Non va bene perché ritengo che la nostra società sia già abbastanza vincolante di suo, e non trovo corretto che noi si viva male il nostro aspetto fisico. Quante donne tra voi si sono magari sentite chiedere se sta per arrivare un altro figlio, vedendo magari quel poco di pancetta rimasta dalla prima gravidanza? Sono cose che fanno male, perché la domanda segue il giudizio fondato solo su ciò che vedo, ignorando completamente cosa avvenga nella testa altrui. Magari è una persona che davvero si sta impegnando, che ha già perso parecchi chili e che dopo una domanda simile cadrà in una frustrazione incredibile.
Allo stesso tempo, l’uomo esile si abbufferà di pollo e riso (grandi pilastri di chi pratica culturismo) e passerà giornate in palestra, magari contro voglia, per «mettere su massa» perché così piacerà di più. Però mi chiedo: «piacerà a chi?». E perché l’uomo esile o la donna un po’ formosa si devono vergognare? Perché devono magari addirittura invidiare altri? Non è sempre stato così, e ciò significa che qualcosa è cambiato attorno a noi: mangiare non è più solo un piacere necessario, ma è spesso finalizzato a come poi ciò si traduce nelle nostre forme.
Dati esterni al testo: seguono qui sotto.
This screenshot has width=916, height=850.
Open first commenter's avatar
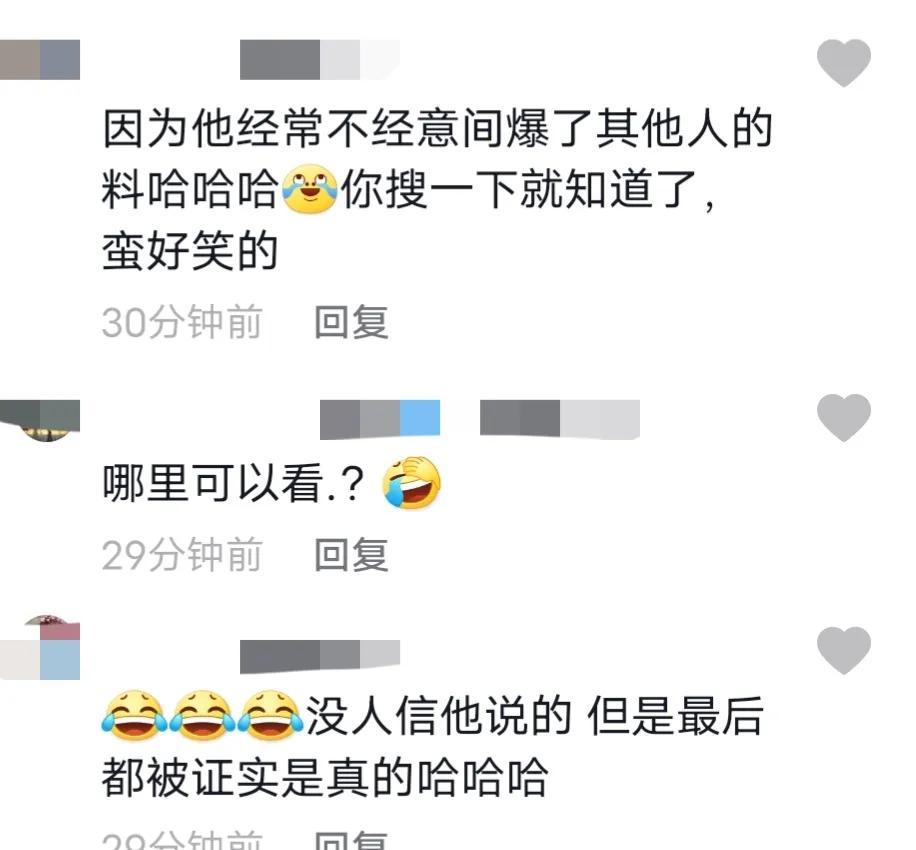(40, 60)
Nel mio studio, ogni tanto sono in difficoltà nel trovarmi di fronte a una persona che oggettivamente è sana, fa tutto giusto e malgrado ciò si vive male. Tento di valorizzare la sua alimentazione corretta, il suo fisico e il suo sano movimento, ma la convinzione di non piacere e di non piacersi è già così radicata che il mio arsenale si esaurisce in fretta. La domanda che sarebbe opportuno porsi è: vale veramente la pena investire così tanto nel perseguire dettami transitori ed effimeri? Il tuo fisico ti appartiene: lo devi trattare bene e se sai di averlo fatto ciò ti deve bastare, non devi rendere conto a nessuno.
Passiamo la vita a rendere conto di un sacco di cose: saremo ben liberi di apprezzarci così come siamo?